Make (or copy from below) a file called .pre-commit-config.yaml and place it in the root of your repository. Then

pip install pre-commit
pre-commit install

Run

Every time you git commit the hooks you have defined in .pre-commit-config.yaml will be run on the changed files.

If for some reason you want to run the hooks on all files (for instance in your CI/CD) pipeline, you can do

pre-commit run --all-files

Individual checks

Stop dealing with whitespace diffs in your PRs

-   repo: https://github.com/pre-commit/pre-commit-hooks
    rev: v3.2.0
    hooks:
    -   id: end-of-file-fixer
    -   id: trailing-whitespace
-   repo: https://github.com/pycqa/isort
    rev: 5.8.0
    hooks:
    - id: isort
      name: isort

The two first hooks fixes small whitespace mistakes. Each file should end with just a newline, and there should be no whitespace at the end of a line.

isort sorts your import statements. It is a minor thing, but it will group imports into 3 groups:

  1. Included in Python stdlib.
  2. Third party library.
  3. Local code.

There is some setup needed to make it compatible with black. See Full setup for details.

You probably committed this by mistake

-   repo: https://github.com/pre-commit/pre-commit-hooks
    rev: v3.2.0
    hooks:
    -   id: check-ast
    -   id: check-json
    -   id: check-yaml
    -   id: debug-statements
    -   id: detect-aws-credentials
        args: [--allow-missing-credentials]
    -   id: detect-private-key
    -   id: check-merge-conflict
    -   id: check-added-large-files
        args: ['--maxkb=3000']

Here is a bunch of hooks that will

  • Check if your Python code is valid (avoiding those SyntaxErrors that sometimes crop up)

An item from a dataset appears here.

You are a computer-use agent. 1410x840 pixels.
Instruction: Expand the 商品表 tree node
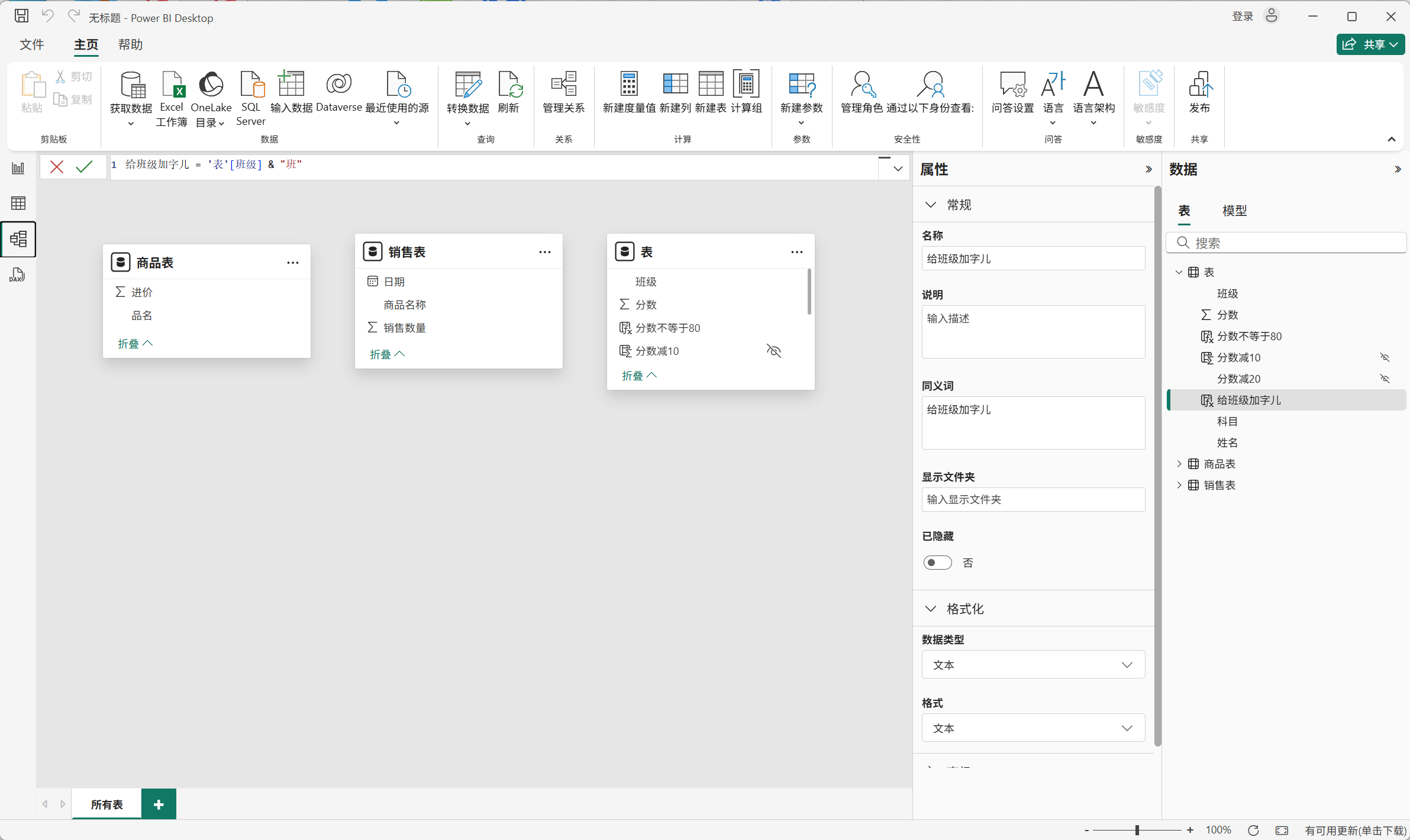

  • Check that json and yaml files can be parsed

  • Check that you don't have any leftover breakpoint() statements from a debugging session.

  • Check that you haven't accidentally committed secrets.

  • Check that you haven't committed an unresolved merge conflict, like leaving

    >>>>>>>>>>>>>>>>>>>>>> HEAD
    

    in the file.

  • Check that you haven't committed an unusally large file. If you actually need large files inside your repo, use git-lfs.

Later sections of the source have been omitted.